Employees can identify themselves as stakeholders in the organisation. This is shown in their reaction when their ideas are being listened to, combined with opportunity to think through challenges and solve them. This strategy is in line with early thinkers such as Maslow and many others who concluded that employee involvement will develop a more productive force. Involving employees in organisational policy-making will enhance employee motivation and commitment. There is nothing so enriching as your superiors believing in you.
Career development is a primary concern for most employees. Training should be given to people whose inadequacies show in their evaluation.” Lack of training affects job satisfaction. It is really demoralising for an employee to be unable to perform a duty due to a knowledge/skill gap about the particular task. Learning and employee development thus help retain employees and create organizational “stickiness.” Learning provides the new social glue. A learning environment is not only important for retaining employees; it is also critical for attracting talent. It is also recommended that the training methodologies be varied from time to time, using more formal and conventional training sessions which the employees will more readily appreciate.
Decentralising the ‘power house’
Management must take a decision whether the time is now ripe to empower identified people to help carry the mantle. Decentralise the system of operation in order to facilitate the response time to issues. This will give employees the necessary power to operate. Next-generation employees do not want to wait 20 years before they get a piece of the decision making. They want to be partners in the enterprise now.
Provide information about industry specific remuneration packages
Companies should make available industry-specific salary surveys in order to give employees a realistic basis for comparison. If a deliberate effort is not made in giving employees an orientation as to what is happening in the industry, management would be leaving it to the grapevine to decide what is fair and what is not where the question of competitive salary is concerned. This will not auger well for the company as many of the employees may benchmark salaries from different industries and therefore, compare oranges to apples.
Get involved in re-recruiting employees
In the same way new employees are encouraged to come on board and the companies are presented to them as the right place to be, we should engage our high flyers in continuous discussions to find out their dreams and involve them constantly in such a way that their place of work continues to be attractive to them. Performance review systems can serve as a good channel to align employee goals with their current roles at the workplace. Using this method, a plan is put together with the employee, to support their dreams whilst performing their daily duties on the job. This allows the employee to put into perspective the company’s interest in their ambitions and the willingness to partner with them to achieve this.
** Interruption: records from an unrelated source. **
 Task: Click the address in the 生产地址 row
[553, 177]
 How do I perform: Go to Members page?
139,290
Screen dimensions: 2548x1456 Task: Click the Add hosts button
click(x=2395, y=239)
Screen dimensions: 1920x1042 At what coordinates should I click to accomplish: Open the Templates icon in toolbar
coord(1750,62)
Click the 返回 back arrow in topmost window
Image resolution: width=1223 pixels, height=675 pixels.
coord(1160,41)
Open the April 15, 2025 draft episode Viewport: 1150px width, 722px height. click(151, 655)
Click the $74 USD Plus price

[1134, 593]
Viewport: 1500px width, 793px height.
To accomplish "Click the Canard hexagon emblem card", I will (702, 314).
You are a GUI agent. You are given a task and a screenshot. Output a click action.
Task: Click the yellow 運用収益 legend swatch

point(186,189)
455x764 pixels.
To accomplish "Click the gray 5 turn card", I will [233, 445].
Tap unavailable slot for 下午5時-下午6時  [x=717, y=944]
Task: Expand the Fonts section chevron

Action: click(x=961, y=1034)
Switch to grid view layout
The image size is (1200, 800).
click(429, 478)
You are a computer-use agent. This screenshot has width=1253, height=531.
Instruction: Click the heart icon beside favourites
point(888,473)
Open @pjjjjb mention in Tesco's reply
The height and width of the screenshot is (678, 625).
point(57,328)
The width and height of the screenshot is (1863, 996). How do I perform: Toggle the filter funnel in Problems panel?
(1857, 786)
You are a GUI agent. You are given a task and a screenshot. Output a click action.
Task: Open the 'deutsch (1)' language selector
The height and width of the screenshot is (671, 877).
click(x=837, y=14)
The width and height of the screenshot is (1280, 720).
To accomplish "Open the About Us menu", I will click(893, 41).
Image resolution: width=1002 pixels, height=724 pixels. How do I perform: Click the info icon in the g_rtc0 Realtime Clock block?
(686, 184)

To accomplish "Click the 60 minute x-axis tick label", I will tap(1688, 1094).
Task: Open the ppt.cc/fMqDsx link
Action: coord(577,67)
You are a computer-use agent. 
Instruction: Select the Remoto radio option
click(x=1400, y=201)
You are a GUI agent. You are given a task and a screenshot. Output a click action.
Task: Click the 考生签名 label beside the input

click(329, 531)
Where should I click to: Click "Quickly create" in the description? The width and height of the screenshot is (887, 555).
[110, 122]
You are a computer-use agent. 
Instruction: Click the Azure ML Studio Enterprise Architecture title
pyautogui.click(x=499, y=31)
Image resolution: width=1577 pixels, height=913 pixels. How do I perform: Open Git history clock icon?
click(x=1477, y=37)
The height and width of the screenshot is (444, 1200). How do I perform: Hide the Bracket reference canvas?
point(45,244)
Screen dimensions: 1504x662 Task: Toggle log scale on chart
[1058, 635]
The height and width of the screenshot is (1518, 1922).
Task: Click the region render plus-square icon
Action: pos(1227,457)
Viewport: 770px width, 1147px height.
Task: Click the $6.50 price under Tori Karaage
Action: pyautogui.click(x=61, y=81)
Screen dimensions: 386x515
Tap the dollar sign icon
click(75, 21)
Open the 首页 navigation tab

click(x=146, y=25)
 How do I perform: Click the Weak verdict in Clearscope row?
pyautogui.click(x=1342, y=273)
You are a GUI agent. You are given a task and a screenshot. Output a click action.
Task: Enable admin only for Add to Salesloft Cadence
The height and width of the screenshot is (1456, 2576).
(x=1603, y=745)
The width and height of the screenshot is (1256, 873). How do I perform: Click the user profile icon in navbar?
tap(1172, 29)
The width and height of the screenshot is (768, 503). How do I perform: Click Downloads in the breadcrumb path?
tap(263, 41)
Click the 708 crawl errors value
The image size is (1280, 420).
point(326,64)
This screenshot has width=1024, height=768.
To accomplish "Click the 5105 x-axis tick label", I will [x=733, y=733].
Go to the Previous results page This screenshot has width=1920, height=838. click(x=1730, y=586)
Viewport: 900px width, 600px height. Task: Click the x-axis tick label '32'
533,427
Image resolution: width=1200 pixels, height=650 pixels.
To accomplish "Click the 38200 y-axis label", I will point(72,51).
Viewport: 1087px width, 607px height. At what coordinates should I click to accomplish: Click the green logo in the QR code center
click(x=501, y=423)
I would like to summarise by throwing some light on 3 types of generational workers: Boomers, Gen X and Milleneials. Boomers with their years of experience are more adapted to hierarchy, valuing independence, loyalty and a formal management style. Gen X’ers, a sceptical but hard-working group very focused on upward mobility are loyal to themselves, and demand work-life flexibility. Millenials, the youngest group prefer to work collaboratively, expect to progress quickly in their careers but aren’t always in agreement with senior management on the path. They value innovation, are loyal within their peer group, value social interaction and see work as a means to an end. This group forms the majority in most corporate environments.
As we can see, these are a very dynamic group of people with varying expectations of what an ideal workplace should be and what may affect their decision on mobility. There is no best fit system to retain employees. We must first of all understand the people we work with, their needs, expectations and ambition. Only then can we offer a deliberate strategy to ensure that a winning team is put together for the maximum length of time feasible with the acceptance that no matter what you do, no matter how well employees are handled, they will leave at some point or other. There is, however, some separation that could be controlled or prevented, if handled with precision and with a plan that is kept varied.